MAKLUMAT — Anggota Komisi X DPR RI, dr Gamal Albinsaid MBiomed, meminta Gubernur Jawa Barat (Jabar) untuk tidak mencoba menerapkan kebijakan pendidikan tanpa adanya dasar atau landasan yang memadai.
Dalam unggahan di akun media sosial (medsos) X (dulu Twitter) pribadinya @Gamal_Albinsaid, pada Sabtu (17/5/2025) lalu, Gamal menyampaikan data anak-anak di Jabar yang tidak bersekolah.
Ia menyoroti anggaran besar mencapai Rp6 miliar yang digelontorkan dari APBD Pemerintah Provinsi (Pemprov) Jabar untuk mengirim ‘anak nakal’ ke barak militer.
“Anggaran Rp6 miliar dari APBD untuk 900 anak yang disebut nakal itu perlu kita bandingkan dengan data yang menunjukkan 658.831 anak di Jabar yang tidak bersekolah,” tulis dr Gamal di akun X pribadinya, yang mengutip pernyataannya ketika menghadiri dialog Catatan Demokrasi bertajuk ‘Berkaca dari Jabar, Perlu Tidak Wajib Militer?’ yang disiarkan kanal tvOne pada 12 Mei 2025 lalu.
Politisi Partai Keadilan Sejahtera (PKS) itu merinci data tersebut, bahwa sebanyak 164.631 anak di Jabar drop out (DO), 198.570 anak di Jabar lulus tidak melanjutkan (LTM), serta 295.530 anak di Jabar belum pernah bersekolah (BPB).

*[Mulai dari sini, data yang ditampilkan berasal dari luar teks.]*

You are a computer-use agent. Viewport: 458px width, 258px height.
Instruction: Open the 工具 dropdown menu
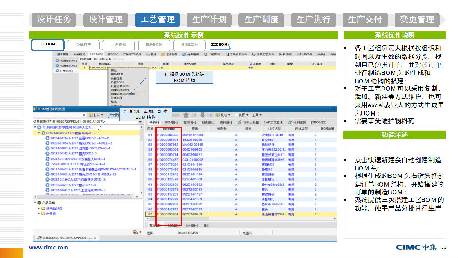click(258, 115)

Menurutnya, Gubernur Jabar, Dedi Mulyadi, harus memahami prioritas permasalahan yang harusnya segera diselesaikan, yakni masalah anak putus sekolah atau bahkan tidak bersekolah. Daripada menerapkan kebijakan mengirim ‘anak nakal’ ke barak militer, yang dinilai tidak memiliki dasar yang cukup.
“Jadi saya pikir Pak Gubernur punya tanggung jawab moral (dan konstitusional) untuk menyelesaikan masalah besar (lebih dari setengah juta anak putus sekolah) ini dengan kajian yang mendalam, daripada mencoba satu ide kebijakan tanpa dasar yang memadai,” tandas dr Gamal.
Sebelumnya, Gubernur Jawa Barat, Dedi Mulyadi (KDM), mengungkapkan bahwa pihaknya telah menyiapkan anggaran sebesar Rp6 miliar untuk mendidik ‘anak nakal’ di barak militer.
Pernyataan KDM tersebut memicu berbagai respon dari sejumlah kalangan masyarakat. Termasuk, beberapa pihak menyebut alokasi anggaran itu sebagai bentuk pemborosan serta ketidakpahaman pemerintah terhadap prioritas program dan kebijakan.